Innocent in the Ivory Tower
Page 65
‘That’s what you do, Alexei, to protect yourself. You shut yourself off. You choose women who pick you because of what you can give them—stuff, luxury and publicity—and that way it’s never about emotions. And God forbid anyone asks for more than that—falls in love with you because you’re so scared to be vulnerable to someone, to trust and lay yourself open to being abandoned and hurt again.’
Alexei said something harsh in Russian. The sound of it was enough to dry up the words in Maisy’s mouth. He was very pale and very menacing in the down lights, his shadow pressing down on her.
‘I know I would never abandon a child who needed me,’ she pressed. ‘Anais never bonded with Kostya. It was all I could do to get her to be there in the morning when I got him up. I do know what it is to be abandoned because I watched it happen to a child I love. It made it impossible for me not to do everything I could to care for Kostya. And you clearly felt the same way—because you came and rescued him, because that’s how you show love. You offer protection. But I don’t need your protection. I’m not two years old. I need you to open yourself up to me and trust me not to take advantage of you, not to hurt you.’
‘What is it you want from me?’ he said in a low voice. ‘Name it and I’ll do it.’
He still wasn’t prepared to risk himself. Maisy felt the weight of the only choice left to her bearing down. She had to leave him and go back to London. She had done all she could to make Alexei see what was standing in front of him. She loved him, but she didn’t know if he was ever going to change. Nothing she had said seemed to have made a whit of difference.
She needed to protect herself emotionally or he would destroy her. It was the only way forward for both of them. It meant she could very possibly lose him, but what choice had he left her?
She had to risk herself, because he wouldn’t. ‘Anything?’ she whispered.
He turned, his features entirely Tartar, menacing, miserable. It broke her heart.
‘Let me take Kostya back to Lantern Square.’ Her voice dropped an octave as she felt the world shift and tumble away from her feet. ‘Let me go.’
He flinched as if she had struck him. ‘Kostya is my responsibility, not yours,’ he said, in a strained voice she barely recognised.
‘I can’t leave him,’ she whispered.
He turned away from her. She could see all the muscles in his shoulders converge on that one point at the nape of his neck where she used to link her hands. Those shoulders rose and fell.
‘You’re the only mother he’s ever known,’ Alexei said in a low voice, as if speaking to himself. ‘It took me until tonight to recognise that.’
Maisy felt time stop as he turned slowly, his blue eyes so dark in the down light they seemed black. His eyes held hers, as if in challenge. ‘All things considered, I think going back to Lantern Square might be exactly what you need, dushka. But I am in Kostya’s life. You’re never going to be free of me whilst you’re with him.’
‘I’m packing now,’ she answered, swallowing hard. ‘And I’m going first thing in the morning. Can you organise that for Kostya and me?’
‘Da. But this isn’t over, Maisy.’
She shrugged, her throat clenching with the effort to keep her emotions in check. There was nothing more to say. She’d said it all. It was up to him now.
CHAPTER TWELVE
MAISY heard the bells chime over the door. No clients had been scheduled today, so she expected it was Alice, back early from the school run.

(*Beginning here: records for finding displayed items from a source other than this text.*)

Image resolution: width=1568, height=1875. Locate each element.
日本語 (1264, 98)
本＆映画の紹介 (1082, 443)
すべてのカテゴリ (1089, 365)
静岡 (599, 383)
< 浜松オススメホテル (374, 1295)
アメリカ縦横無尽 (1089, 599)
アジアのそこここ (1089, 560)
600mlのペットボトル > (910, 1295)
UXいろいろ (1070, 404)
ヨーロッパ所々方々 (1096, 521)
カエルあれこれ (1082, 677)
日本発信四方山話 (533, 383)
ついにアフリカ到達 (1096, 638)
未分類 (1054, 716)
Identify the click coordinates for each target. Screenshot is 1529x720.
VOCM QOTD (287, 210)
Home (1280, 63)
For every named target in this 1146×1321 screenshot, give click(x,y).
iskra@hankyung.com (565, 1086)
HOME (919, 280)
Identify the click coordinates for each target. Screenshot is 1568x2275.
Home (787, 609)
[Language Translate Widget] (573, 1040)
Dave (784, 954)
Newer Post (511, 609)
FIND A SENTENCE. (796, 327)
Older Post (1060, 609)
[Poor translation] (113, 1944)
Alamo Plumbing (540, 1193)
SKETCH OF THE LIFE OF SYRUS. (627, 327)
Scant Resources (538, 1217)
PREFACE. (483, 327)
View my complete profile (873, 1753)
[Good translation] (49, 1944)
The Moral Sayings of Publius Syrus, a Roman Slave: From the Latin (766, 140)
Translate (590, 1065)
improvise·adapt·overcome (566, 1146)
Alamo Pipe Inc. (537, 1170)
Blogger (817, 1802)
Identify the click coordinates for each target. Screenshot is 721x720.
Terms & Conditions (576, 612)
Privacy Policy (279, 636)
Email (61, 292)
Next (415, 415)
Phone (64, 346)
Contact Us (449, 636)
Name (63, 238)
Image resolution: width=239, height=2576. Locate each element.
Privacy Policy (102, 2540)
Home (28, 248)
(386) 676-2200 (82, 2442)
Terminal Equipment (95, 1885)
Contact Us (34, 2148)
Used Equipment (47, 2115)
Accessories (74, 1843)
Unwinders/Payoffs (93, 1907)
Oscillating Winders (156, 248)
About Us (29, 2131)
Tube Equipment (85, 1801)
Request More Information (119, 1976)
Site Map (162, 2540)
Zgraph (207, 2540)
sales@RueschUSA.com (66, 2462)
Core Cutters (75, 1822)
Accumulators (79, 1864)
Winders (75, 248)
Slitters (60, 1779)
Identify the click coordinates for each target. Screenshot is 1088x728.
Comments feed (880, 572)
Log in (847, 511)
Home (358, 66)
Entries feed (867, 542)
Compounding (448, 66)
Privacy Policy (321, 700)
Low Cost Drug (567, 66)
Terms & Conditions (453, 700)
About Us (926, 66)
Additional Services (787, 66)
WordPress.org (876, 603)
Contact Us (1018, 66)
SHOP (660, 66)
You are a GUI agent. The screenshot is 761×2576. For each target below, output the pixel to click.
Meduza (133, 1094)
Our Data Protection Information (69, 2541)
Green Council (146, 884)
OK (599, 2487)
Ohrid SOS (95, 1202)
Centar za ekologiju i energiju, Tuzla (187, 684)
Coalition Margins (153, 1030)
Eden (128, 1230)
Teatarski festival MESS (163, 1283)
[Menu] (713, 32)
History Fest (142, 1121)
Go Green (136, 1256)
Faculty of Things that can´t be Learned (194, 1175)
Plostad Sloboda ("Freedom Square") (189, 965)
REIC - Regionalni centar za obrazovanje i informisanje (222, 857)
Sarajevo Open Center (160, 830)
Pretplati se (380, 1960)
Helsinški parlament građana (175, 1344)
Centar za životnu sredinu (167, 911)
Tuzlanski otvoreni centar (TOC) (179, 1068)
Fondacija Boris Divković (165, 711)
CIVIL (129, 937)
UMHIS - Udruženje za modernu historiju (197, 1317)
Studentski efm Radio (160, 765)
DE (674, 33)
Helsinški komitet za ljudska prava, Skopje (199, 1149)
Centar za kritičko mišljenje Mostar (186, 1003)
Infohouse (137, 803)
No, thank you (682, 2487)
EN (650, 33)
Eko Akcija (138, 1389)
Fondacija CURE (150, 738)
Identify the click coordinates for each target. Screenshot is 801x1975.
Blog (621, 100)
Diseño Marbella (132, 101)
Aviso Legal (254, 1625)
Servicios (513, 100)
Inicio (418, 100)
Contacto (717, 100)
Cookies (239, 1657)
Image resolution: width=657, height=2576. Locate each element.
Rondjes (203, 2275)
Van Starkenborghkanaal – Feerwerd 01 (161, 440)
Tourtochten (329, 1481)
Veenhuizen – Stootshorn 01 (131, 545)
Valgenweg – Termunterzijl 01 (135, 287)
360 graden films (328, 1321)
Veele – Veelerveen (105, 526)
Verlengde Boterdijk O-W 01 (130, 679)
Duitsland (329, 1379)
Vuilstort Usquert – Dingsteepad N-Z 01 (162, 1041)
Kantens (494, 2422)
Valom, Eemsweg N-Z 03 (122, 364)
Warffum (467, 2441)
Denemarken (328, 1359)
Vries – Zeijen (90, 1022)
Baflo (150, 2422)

She put down her pen and got up to put the kettle on, pouring Earl Grey tea leaves into the pot. Her eyes were a little sore from peering at the laptop screen, but Alice would be pleased when she heard her good news. She’d managed to source French valenciennes lace and get it under price.
Alice’s little shop was a dream come true for Maisy. After landing back in Lantern Square, her first week had been absorbed by resettling Kostya back into a routine and organising a crèche for him before she got stuck into looking for a job.
It had been whilst she was filling in forms with a couple of the other mothers at the crèche around the corner that she had got talking to Alice. With her youngest now at school she had taken her millinery business off the internet and into a store, and hadn’t been looking forward to toiling through the pile of applications she’d received for an assistant’s job. Maisy had seen her chance and taken it.
All the role required was sourcing materials, a little bookkeeping work and chasing up orders three times a week. It was perfect.
It also kept her busy. Today was a record day for her. It was the first morning she’d woken up and her first thought hadn’t been of Alexei. No doubt she’d think about him some time today—slide into a little reverie, maybe even soak her pillow tonight in tears—but it had only been a month, and she didn’t expect to get over him any time soon.